By Robert E. Scott, EPI Senior International Economist and Director of International Programs

The U.S. Census Bureau reported recently that the U.S. goods and services trade deficit fell from $695.9 billion in 2008 to $380.7 billion in 2009, a decline of $315.3 billion (45.3%). The historic collapse in global trade reflects the effects of the recession and financial crisis on both the demand for goods and services, and the impact of widespread shortages of loans needed to finance trade. Recent increases in monthly trade deficits reflect improving market conditions. The monthly goods and services trade deficit increased from $36.4 billion in November to $40.2 billion in December.

Goods trade deficit falls at a slower rate1

The goods trade deficit fell from $840.3 billion in 2008 to $517.0 billion in 2009, a decline of $323.4 billion (38.5%). A decline in net oil imports was responsible for slightly more than half (56%) of the fall in the goods trade deficit in 2009. Falling petroleum imports were largely explained, in turn, by a 40.2% decline in the average price per barrel of petroleum imports in 2009. The U.S. non-oil goods trade deficit, which is dominated by manufactured products, fell from $387.8 billion in 2008 to $283.0 billion in 2009, a decline of 27%. China’s share of the U.S. non-oil goods trade deficit jumped from 68.6% in 2008 to 80.2% in 2009. China’s share of the non-oil goods trade deficit has tripled since 2000, as shown in the Figure below.

[figure: China's share of U.S. non-oil trade deficit tripled, 2000-2009]

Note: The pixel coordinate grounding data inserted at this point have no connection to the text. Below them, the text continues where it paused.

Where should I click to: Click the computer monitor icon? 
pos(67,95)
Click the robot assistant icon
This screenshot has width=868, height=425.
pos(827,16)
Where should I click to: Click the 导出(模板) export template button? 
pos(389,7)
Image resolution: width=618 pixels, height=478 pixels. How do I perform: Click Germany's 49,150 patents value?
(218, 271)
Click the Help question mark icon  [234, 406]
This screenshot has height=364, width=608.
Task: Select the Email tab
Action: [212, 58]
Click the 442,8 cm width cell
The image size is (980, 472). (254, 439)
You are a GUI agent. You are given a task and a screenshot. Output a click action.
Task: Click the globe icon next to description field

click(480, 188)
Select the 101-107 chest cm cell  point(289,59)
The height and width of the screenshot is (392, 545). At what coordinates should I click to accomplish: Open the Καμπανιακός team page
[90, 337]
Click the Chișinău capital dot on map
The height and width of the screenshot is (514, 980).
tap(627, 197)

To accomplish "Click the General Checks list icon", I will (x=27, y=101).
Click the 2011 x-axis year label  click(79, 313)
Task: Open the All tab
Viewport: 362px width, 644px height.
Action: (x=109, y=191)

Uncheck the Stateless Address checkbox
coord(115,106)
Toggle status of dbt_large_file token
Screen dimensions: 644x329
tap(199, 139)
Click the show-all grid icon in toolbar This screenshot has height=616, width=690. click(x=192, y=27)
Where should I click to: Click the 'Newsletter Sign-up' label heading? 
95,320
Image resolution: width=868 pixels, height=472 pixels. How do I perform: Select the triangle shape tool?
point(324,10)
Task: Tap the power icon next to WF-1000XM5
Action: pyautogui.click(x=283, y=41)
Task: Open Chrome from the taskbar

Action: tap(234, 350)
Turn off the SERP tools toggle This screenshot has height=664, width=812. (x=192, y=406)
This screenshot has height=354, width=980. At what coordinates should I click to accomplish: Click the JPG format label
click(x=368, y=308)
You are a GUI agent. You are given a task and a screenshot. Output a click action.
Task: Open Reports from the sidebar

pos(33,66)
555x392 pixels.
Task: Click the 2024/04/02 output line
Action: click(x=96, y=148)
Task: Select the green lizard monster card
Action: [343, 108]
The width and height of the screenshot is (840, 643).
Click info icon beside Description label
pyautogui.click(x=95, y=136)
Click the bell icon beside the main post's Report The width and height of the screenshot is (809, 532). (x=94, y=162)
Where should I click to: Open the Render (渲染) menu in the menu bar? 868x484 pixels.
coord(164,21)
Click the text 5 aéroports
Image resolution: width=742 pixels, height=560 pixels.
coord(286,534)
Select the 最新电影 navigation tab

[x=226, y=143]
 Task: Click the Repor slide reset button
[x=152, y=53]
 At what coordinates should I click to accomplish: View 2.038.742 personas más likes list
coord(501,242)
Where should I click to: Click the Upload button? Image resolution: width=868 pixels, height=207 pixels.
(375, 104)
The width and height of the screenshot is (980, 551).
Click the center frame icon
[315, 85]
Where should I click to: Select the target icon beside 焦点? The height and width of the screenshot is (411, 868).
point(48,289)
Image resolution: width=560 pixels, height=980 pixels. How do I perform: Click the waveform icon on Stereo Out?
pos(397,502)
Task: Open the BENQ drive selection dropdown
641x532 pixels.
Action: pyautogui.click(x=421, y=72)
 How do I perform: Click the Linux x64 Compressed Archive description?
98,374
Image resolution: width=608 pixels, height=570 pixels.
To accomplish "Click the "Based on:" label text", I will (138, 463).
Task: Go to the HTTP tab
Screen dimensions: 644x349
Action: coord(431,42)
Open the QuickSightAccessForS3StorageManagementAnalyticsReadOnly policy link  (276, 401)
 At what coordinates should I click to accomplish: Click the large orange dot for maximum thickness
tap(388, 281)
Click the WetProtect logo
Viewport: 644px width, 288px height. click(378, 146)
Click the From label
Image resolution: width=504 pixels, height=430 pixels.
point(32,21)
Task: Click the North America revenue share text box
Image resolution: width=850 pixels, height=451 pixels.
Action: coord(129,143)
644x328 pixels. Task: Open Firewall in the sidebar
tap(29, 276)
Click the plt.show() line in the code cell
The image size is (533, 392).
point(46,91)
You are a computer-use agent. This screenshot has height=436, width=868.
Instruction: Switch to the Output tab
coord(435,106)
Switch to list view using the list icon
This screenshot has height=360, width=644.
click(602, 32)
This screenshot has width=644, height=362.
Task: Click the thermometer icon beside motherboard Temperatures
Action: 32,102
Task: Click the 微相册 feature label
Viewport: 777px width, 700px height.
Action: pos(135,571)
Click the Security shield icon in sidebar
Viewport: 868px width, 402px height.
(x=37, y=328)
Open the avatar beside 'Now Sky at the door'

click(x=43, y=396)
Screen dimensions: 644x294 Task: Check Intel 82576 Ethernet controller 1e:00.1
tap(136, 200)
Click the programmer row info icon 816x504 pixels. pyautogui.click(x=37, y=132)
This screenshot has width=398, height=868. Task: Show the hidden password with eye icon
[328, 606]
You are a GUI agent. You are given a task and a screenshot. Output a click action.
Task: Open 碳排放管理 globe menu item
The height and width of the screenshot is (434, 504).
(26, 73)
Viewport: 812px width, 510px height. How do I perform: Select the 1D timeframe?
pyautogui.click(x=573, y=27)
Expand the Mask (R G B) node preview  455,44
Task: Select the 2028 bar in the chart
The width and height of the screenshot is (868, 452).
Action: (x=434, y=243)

China has captured a growing share of U.S. and world markets for manufactured products through a wide array of unfair trade practices including currency manipulation, export subsidies, widespread suppression of worker rights and wages, and tariff and non-tariff barriers to exports. It has purchased massive volumes of foreign exchange over the past decade in order to suppress the value of its currency. China’s total foreign exchange reserves increased $453 billion to a total of $2.4 trillion in 2009. China took advantage of the rest of the world during the financial crisis by increasing its share of U.S. markets for manufactured products. The United States should take a leadership role in organizing an effort to end China’s currency manipulation and other unfair trade practices.

Note
1. At this date, detailed information on trade by country and product in 2009 is only available for goods trade.